■ Data to use
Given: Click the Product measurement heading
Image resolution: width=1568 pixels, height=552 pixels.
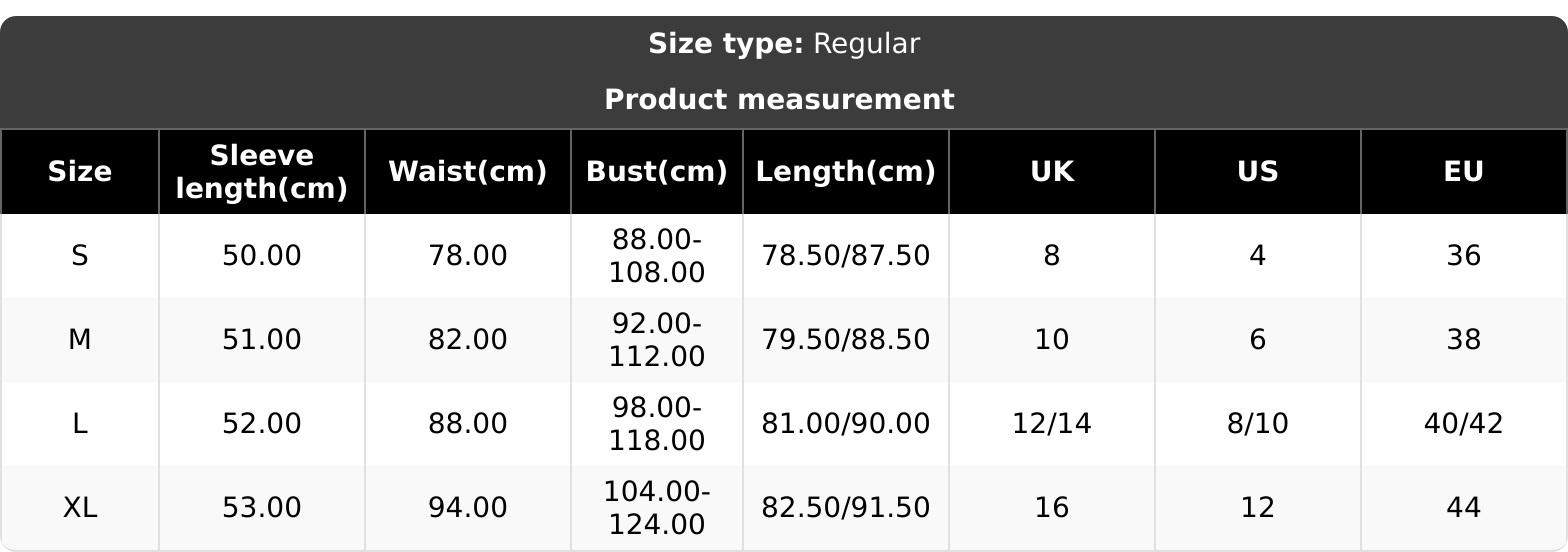Looking at the screenshot, I should click(779, 100).
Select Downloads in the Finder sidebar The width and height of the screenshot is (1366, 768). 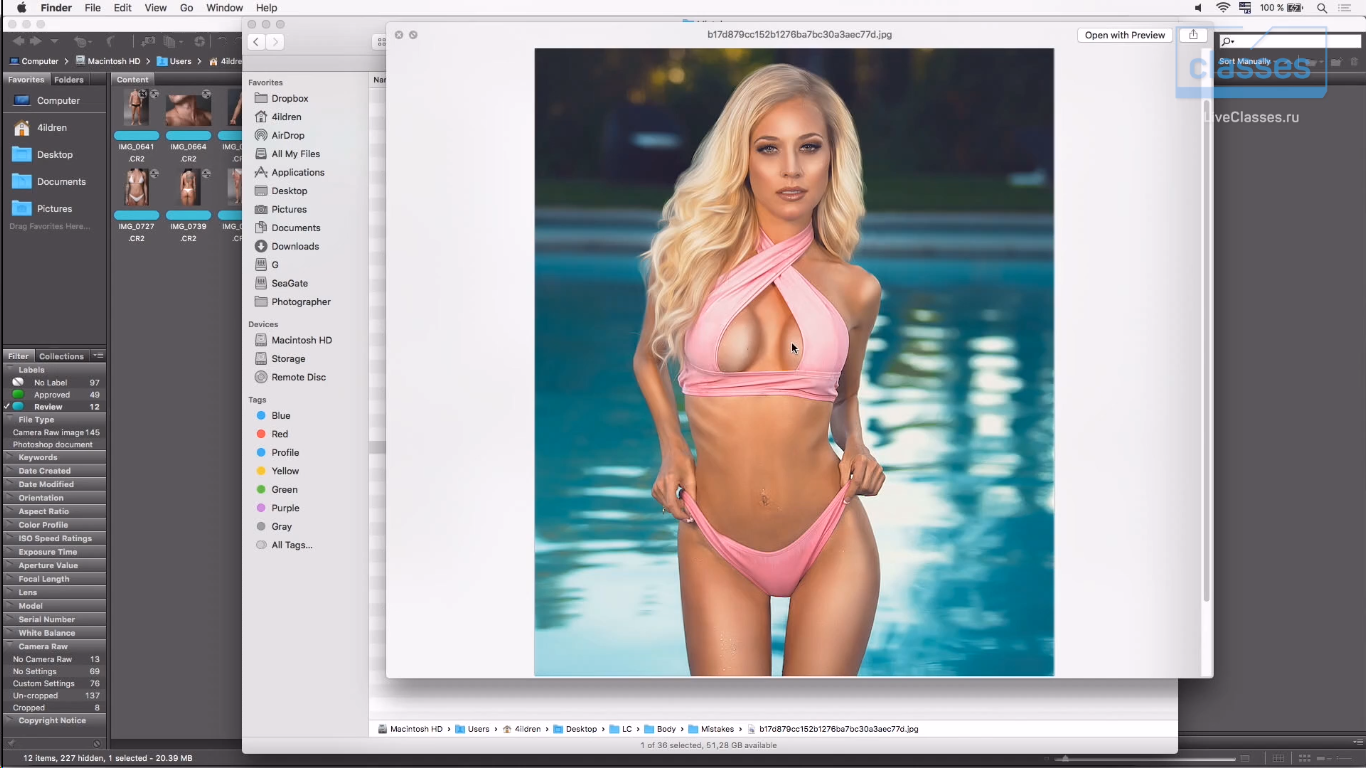295,246
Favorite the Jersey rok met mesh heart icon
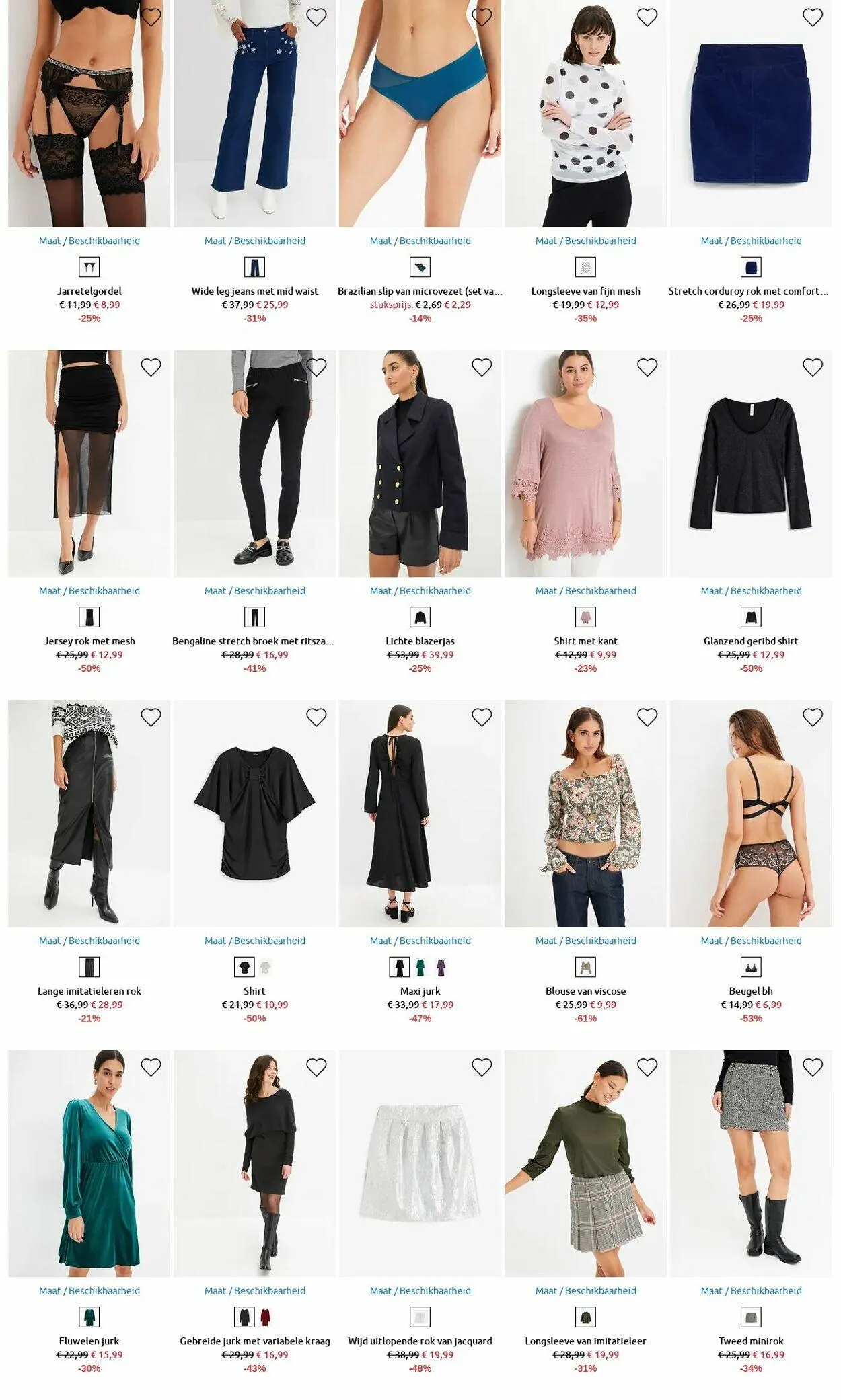Image resolution: width=841 pixels, height=1400 pixels. (151, 367)
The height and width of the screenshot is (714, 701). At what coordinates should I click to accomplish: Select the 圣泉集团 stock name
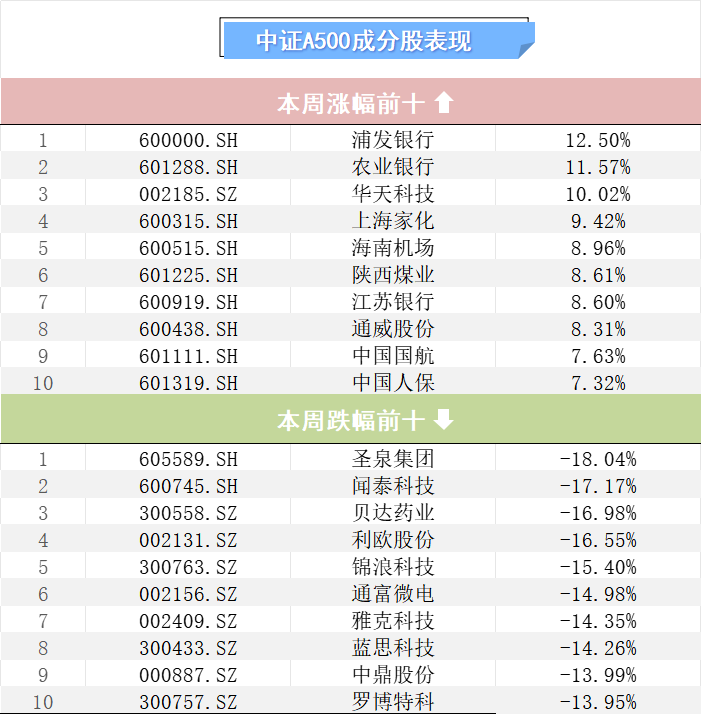(393, 459)
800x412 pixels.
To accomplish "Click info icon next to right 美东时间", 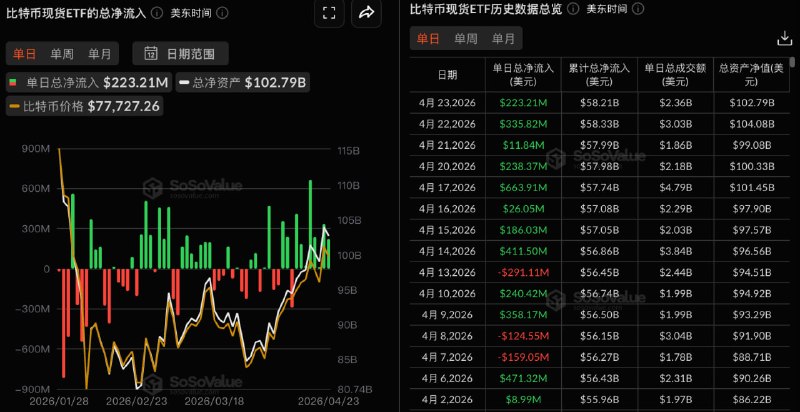I will coord(638,9).
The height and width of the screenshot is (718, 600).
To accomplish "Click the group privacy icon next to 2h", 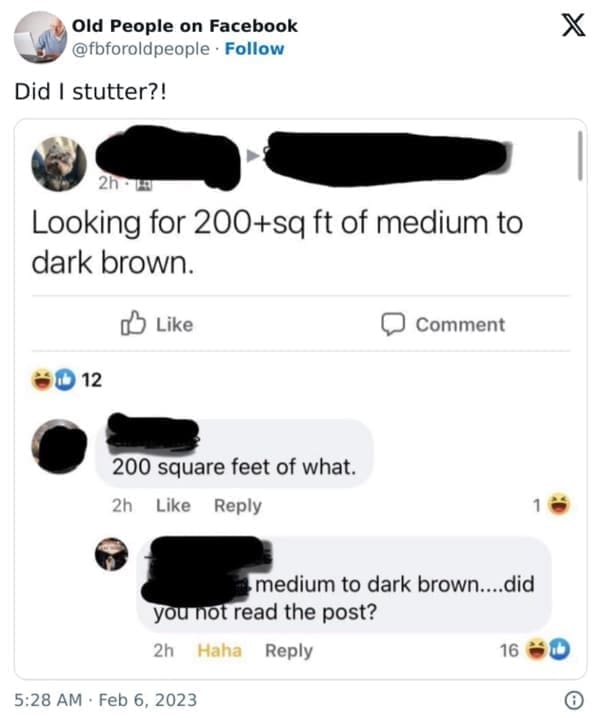I will pyautogui.click(x=145, y=185).
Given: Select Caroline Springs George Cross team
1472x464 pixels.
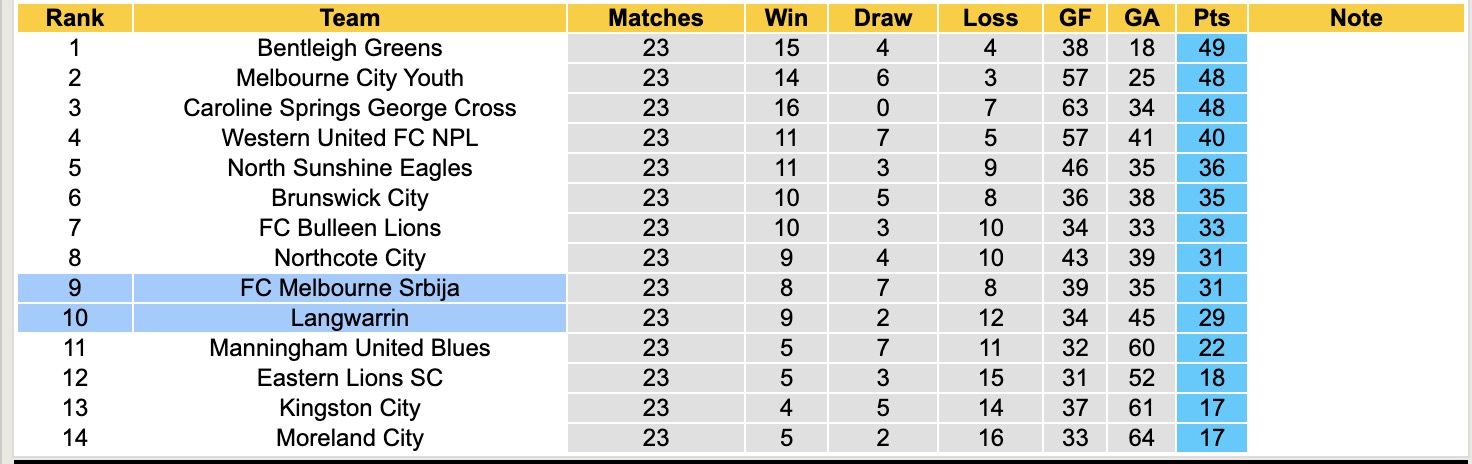Looking at the screenshot, I should [349, 108].
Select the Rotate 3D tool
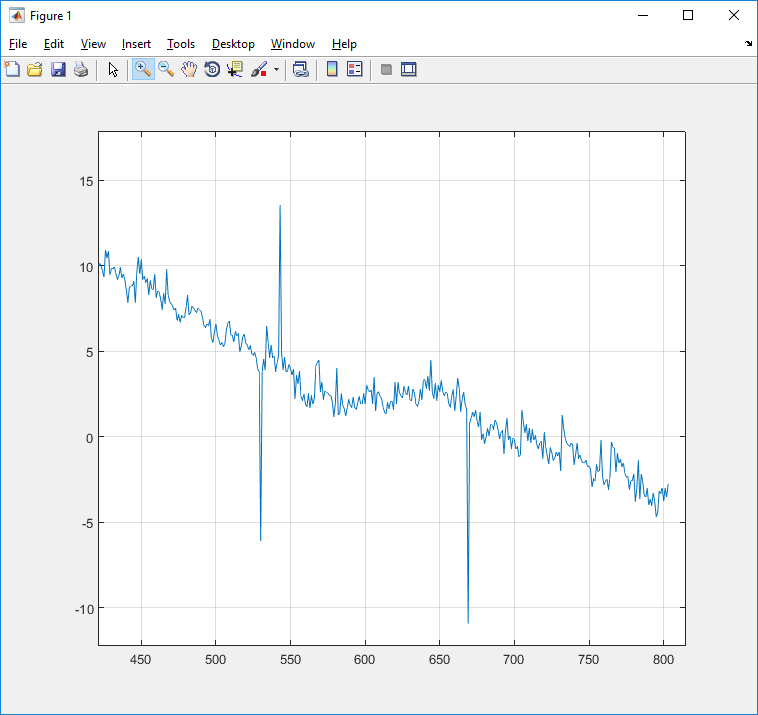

■ About this task
An answer is complete only when it holds every line above containing the string "Given".

■ Final answer
Given: Click the Product measurement heading
Given: Select Caroline Springs George Cross team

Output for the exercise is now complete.